WORK TO COMPLETE:
Please quote exactly the lines below from the line containing "Click the camera" to the line containing "Expand the Region AWS-Calif-1 dropdown", both lines included, and nothing else.

STORED DATA:
○ ○ ○ ○

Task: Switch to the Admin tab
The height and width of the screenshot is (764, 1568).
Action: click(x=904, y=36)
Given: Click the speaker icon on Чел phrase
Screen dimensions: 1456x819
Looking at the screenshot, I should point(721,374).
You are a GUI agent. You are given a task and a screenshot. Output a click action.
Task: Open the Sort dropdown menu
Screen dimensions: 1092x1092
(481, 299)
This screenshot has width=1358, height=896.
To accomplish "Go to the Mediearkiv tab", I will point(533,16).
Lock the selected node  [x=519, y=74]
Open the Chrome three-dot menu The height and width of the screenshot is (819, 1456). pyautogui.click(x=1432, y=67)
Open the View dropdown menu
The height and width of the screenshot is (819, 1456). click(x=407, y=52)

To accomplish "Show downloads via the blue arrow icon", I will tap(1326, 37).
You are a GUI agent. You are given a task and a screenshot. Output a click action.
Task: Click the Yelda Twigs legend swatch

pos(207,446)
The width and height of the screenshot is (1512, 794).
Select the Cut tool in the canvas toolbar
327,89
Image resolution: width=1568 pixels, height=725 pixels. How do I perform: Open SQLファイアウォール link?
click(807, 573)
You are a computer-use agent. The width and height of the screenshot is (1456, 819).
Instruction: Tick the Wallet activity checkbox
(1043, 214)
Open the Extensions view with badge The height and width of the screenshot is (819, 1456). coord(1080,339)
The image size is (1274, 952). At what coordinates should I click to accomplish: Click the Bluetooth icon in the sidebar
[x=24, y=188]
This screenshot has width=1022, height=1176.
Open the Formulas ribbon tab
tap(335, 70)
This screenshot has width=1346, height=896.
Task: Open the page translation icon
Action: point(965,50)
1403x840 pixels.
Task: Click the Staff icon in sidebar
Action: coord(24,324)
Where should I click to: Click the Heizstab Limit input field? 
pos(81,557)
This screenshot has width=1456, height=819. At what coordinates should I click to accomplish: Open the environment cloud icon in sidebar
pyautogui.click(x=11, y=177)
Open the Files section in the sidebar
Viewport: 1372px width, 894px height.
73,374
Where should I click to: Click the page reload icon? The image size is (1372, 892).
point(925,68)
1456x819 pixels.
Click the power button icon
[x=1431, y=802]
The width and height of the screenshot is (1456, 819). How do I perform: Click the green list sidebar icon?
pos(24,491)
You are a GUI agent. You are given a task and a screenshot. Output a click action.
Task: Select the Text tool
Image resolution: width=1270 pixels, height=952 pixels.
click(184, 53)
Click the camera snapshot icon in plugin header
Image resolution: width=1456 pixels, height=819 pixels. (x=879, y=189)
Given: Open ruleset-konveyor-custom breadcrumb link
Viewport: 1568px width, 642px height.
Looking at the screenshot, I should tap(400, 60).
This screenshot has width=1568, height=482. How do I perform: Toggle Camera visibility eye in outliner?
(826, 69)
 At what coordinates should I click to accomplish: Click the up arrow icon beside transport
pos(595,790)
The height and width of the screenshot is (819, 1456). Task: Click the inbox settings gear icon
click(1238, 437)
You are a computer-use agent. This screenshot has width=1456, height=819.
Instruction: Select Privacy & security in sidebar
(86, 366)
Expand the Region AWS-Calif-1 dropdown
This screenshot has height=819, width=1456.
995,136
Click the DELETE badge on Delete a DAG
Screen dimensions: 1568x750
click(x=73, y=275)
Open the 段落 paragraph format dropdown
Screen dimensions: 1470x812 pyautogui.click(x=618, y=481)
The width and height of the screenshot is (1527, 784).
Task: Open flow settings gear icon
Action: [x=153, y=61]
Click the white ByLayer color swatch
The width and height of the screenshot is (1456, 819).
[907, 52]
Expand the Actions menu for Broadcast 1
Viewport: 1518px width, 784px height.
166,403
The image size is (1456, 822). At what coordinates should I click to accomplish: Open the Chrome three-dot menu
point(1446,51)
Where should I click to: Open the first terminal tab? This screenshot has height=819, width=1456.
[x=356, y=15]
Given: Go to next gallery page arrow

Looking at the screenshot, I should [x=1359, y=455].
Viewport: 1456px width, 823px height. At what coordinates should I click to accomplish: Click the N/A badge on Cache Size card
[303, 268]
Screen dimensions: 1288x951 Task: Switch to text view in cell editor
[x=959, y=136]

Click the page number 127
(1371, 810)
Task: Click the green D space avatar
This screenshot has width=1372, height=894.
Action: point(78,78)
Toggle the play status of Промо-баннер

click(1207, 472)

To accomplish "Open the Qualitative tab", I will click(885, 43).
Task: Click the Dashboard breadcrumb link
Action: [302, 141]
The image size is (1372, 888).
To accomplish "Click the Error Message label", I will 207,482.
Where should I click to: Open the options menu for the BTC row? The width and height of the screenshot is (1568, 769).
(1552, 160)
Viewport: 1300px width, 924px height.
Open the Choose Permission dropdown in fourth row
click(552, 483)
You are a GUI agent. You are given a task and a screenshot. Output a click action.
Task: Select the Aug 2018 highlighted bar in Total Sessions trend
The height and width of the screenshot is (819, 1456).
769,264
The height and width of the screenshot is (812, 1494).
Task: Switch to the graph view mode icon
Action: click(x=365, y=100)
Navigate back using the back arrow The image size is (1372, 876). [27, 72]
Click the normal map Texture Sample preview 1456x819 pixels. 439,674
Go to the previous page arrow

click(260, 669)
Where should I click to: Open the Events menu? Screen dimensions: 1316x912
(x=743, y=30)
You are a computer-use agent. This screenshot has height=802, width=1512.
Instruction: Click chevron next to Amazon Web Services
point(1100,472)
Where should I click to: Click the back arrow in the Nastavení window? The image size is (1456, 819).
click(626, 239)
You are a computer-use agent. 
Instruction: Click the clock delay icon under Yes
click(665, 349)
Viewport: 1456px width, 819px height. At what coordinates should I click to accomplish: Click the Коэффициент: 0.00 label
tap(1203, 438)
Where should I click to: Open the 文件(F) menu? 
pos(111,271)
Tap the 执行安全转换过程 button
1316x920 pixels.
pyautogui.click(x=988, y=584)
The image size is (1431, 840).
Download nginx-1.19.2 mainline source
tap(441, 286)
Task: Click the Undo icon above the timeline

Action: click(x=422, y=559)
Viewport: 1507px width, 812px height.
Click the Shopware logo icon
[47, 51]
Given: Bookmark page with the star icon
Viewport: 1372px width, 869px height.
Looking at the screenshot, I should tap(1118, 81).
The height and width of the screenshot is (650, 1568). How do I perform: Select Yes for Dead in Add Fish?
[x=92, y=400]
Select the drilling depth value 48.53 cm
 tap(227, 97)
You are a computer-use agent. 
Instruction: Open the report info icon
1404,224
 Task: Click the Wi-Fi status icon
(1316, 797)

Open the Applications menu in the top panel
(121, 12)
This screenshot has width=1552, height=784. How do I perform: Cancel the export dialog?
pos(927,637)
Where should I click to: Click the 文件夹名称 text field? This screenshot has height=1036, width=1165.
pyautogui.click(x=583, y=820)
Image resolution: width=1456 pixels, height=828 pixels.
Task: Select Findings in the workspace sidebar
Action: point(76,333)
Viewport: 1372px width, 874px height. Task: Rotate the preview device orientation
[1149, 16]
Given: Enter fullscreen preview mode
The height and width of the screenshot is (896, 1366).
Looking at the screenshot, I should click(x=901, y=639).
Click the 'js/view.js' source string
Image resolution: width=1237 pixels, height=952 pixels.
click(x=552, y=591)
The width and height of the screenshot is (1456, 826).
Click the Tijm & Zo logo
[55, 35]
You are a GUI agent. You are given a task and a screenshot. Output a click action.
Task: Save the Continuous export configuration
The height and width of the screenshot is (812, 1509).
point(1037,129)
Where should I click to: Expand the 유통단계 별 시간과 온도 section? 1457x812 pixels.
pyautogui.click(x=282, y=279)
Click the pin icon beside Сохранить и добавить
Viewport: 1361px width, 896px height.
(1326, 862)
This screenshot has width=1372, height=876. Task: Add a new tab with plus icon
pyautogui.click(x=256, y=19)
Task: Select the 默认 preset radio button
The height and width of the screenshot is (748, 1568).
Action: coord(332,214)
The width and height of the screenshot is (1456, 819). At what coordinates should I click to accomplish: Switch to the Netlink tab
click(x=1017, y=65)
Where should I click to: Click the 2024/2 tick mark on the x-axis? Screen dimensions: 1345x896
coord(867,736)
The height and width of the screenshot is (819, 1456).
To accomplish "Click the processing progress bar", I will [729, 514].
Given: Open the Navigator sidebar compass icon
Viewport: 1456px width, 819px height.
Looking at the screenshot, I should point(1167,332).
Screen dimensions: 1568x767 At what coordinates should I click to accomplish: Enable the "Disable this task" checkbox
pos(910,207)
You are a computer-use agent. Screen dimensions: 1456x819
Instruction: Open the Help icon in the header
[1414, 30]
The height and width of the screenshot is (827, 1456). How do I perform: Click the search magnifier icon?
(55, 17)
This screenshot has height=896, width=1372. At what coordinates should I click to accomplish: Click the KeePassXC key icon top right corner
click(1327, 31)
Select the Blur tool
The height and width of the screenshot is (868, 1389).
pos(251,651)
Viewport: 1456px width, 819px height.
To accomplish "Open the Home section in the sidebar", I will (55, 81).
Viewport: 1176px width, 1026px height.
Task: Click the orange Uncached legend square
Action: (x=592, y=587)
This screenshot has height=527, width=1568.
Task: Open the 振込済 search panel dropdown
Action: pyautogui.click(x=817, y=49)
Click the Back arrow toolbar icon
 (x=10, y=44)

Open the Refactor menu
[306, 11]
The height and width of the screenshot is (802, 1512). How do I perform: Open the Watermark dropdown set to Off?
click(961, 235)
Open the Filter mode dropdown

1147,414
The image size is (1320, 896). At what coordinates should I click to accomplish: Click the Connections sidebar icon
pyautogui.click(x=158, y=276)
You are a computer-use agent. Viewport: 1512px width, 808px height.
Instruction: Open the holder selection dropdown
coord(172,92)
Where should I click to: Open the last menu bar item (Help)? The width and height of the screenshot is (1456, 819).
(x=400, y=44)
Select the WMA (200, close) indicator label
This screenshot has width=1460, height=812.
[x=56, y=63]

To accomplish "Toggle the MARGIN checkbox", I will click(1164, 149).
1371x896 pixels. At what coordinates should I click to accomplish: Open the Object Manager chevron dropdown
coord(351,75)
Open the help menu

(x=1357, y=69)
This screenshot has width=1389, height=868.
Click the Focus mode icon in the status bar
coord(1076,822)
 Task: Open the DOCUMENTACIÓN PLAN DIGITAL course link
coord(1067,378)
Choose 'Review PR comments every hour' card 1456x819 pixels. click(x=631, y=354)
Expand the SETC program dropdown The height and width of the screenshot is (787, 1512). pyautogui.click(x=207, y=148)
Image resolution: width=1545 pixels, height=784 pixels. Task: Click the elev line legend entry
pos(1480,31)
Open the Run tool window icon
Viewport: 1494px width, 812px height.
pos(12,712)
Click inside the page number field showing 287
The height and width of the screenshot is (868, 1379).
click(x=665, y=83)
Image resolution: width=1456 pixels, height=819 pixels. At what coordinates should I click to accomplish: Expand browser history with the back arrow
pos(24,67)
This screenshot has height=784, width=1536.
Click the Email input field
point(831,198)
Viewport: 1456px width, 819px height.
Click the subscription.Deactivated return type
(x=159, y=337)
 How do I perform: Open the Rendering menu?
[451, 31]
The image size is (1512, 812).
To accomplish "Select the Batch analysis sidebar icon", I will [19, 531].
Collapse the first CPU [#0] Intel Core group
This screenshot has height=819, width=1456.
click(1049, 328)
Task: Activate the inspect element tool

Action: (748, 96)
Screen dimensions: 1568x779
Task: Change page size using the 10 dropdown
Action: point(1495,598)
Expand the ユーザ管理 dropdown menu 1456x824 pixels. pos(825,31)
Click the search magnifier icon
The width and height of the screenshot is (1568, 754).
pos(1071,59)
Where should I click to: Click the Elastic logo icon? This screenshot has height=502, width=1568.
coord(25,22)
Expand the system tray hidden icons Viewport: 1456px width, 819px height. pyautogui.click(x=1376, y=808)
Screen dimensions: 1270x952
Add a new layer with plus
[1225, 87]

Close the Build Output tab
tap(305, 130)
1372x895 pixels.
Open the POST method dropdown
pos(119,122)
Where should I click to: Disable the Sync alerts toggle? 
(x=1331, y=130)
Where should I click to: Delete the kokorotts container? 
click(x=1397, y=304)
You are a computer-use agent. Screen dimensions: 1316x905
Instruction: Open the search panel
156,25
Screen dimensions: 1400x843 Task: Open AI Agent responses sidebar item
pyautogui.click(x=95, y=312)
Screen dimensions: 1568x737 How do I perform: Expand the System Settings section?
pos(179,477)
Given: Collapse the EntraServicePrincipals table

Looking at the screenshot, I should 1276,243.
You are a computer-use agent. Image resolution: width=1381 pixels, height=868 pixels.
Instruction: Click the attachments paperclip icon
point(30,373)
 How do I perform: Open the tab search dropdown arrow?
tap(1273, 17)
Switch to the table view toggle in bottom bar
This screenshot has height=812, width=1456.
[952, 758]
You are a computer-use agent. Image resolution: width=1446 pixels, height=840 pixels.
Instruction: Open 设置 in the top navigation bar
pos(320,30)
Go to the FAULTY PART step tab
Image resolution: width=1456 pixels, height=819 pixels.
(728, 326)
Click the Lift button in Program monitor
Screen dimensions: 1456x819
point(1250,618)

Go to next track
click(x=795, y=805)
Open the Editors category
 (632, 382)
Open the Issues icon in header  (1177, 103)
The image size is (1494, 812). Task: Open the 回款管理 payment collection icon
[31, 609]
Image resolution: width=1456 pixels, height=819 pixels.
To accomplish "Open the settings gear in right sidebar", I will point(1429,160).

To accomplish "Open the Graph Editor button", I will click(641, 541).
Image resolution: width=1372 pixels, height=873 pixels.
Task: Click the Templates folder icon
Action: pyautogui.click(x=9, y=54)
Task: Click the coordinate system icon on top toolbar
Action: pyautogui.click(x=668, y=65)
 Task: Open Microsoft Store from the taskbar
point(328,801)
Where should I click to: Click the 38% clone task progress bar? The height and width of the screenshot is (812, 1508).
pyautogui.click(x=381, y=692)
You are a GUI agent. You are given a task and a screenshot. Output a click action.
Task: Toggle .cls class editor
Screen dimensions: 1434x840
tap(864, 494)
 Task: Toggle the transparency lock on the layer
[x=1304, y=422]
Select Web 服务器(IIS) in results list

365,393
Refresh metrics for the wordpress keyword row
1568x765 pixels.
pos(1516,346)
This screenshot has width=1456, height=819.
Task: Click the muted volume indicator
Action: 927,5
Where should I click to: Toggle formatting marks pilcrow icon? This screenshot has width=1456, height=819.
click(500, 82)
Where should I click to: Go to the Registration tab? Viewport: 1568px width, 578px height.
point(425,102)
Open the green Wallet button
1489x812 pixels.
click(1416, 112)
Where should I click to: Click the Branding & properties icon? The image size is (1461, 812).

○ ○ ○ ○

TASK OUTPUT:
Click the camera snapshot icon in plugin header
Image resolution: width=1456 pixels, height=819 pixels. (x=879, y=189)
Given: Open ruleset-konveyor-custom breadcrumb link
Viewport: 1568px width, 642px height.
Looking at the screenshot, I should tap(400, 60).
This screenshot has width=1568, height=482. How do I perform: Toggle Camera visibility eye in outliner?
(826, 69)
 At what coordinates should I click to accomplish: Click the up arrow icon beside transport
pos(595,790)
The height and width of the screenshot is (819, 1456). Task: Click the inbox settings gear icon
click(1238, 437)
You are a computer-use agent. This screenshot has width=1456, height=819.
Instruction: Select Privacy & security in sidebar
(86, 366)
Expand the Region AWS-Calif-1 dropdown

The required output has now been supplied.